Blutgerinnung beim Wundverschluß
Es gibt aber auch Substanzen, die der Gerinnung entgegen wirken und Fibrin wieder auflösen. Nach Heilung der Wunde muss auch der Thrombus verschwunden sein, da er sich sonst lösen und mit dem Blut weggeschwemmt werden könnte. Daran sind zwei Enzyme beteiligt. Das Plasmin bewirkt die Zersetzung von Fibrin in lösliche Bestandteile - die Fibrinopeptide. Das Enzym entsteht aus seiner Vorstufe, dem Plaminogen, einem Zymogen, das im Blutplasma vorliegt. Die Fibrinopeptide hemmen Thrombin und verhindern somit eine fortgesetzte Gerinnung. Im Blut herrscht ein Gleichgewicht zwischen Gerinnung und Auflösung von Gerinnseln (Fibrinolyse).

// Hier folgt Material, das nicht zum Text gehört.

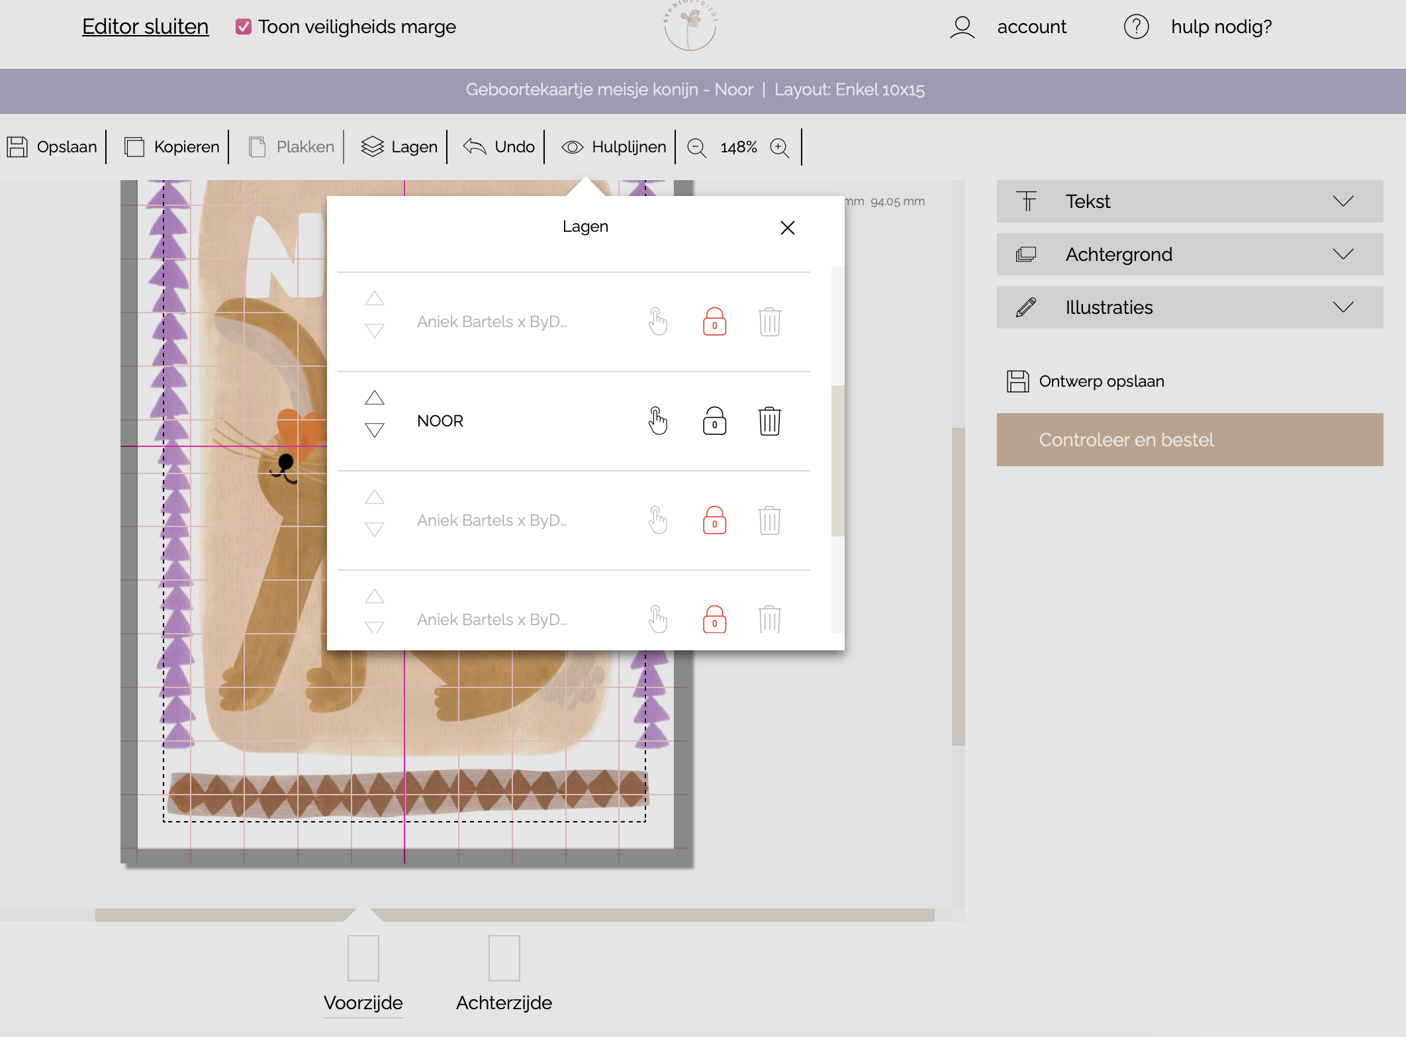Image resolution: width=1406 pixels, height=1037 pixels.
Task: Toggle Hulplijnen guides visibility
Action: pos(614,147)
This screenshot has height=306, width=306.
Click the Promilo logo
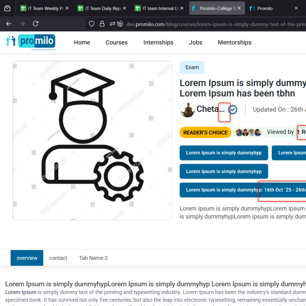pyautogui.click(x=31, y=42)
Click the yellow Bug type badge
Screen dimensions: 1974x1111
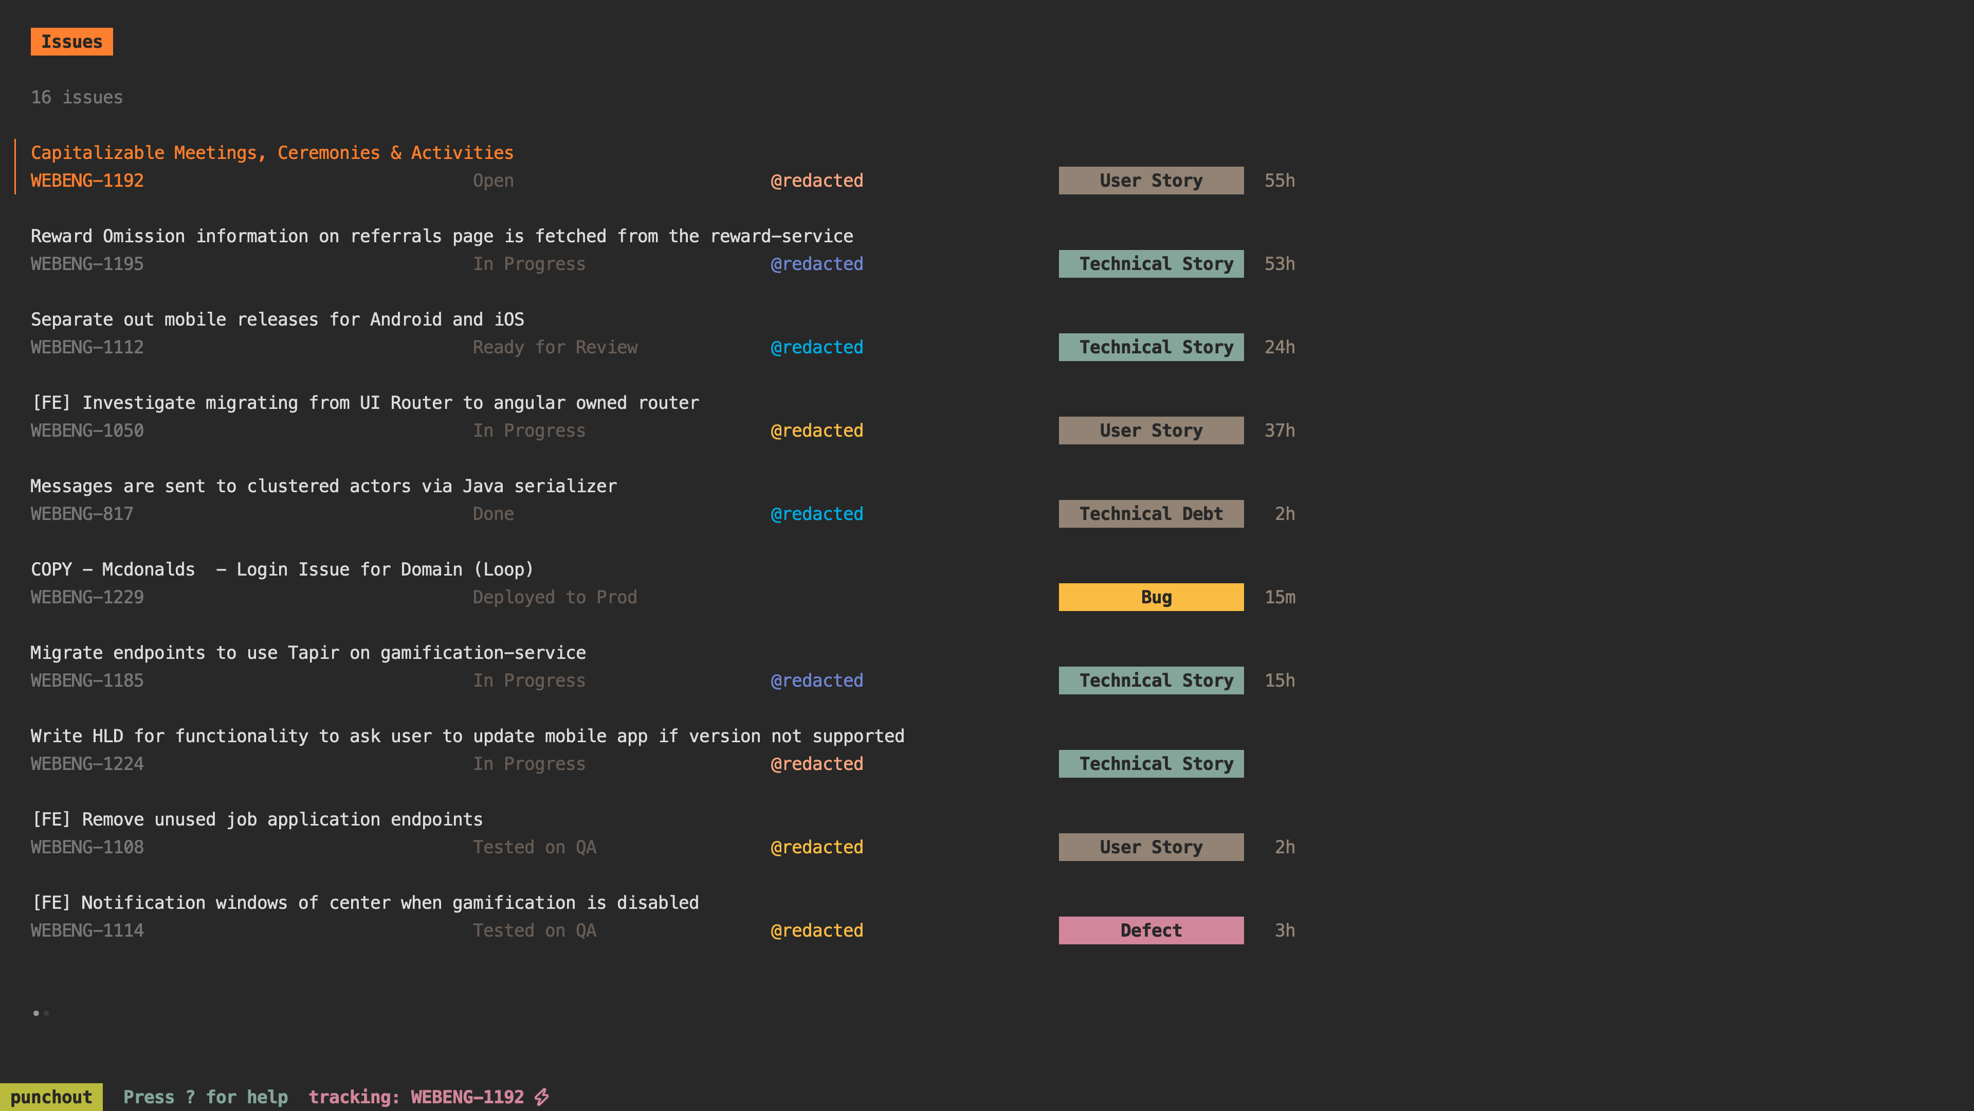[x=1150, y=597]
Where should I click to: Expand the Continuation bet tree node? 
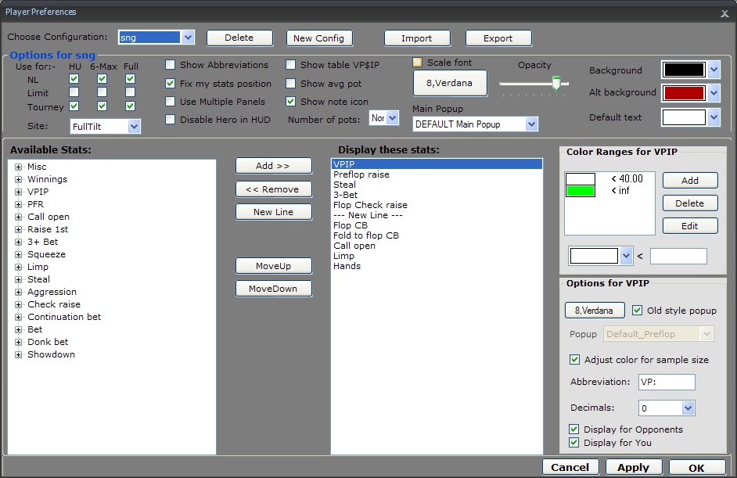click(18, 317)
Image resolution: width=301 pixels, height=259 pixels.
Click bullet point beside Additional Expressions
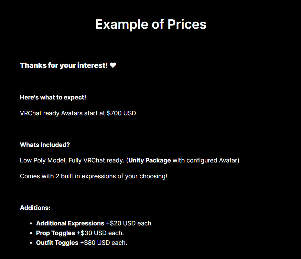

Eine echte Blutgerinnung findet man außer bei den Wirbeltieren auch noch bei Gliederfüßern, vor allem bei Zehnfußkrebsen (Decapoda), doch sind die Reaktionssequenzen relativ unbekannt. Einen Wundverschluss durch Pfropfen aus zusammengeballten, „agglutinierten“ Zellen bilden auch noch andere Tiere aus, z. B. Stachelhäuter und Weichtiere.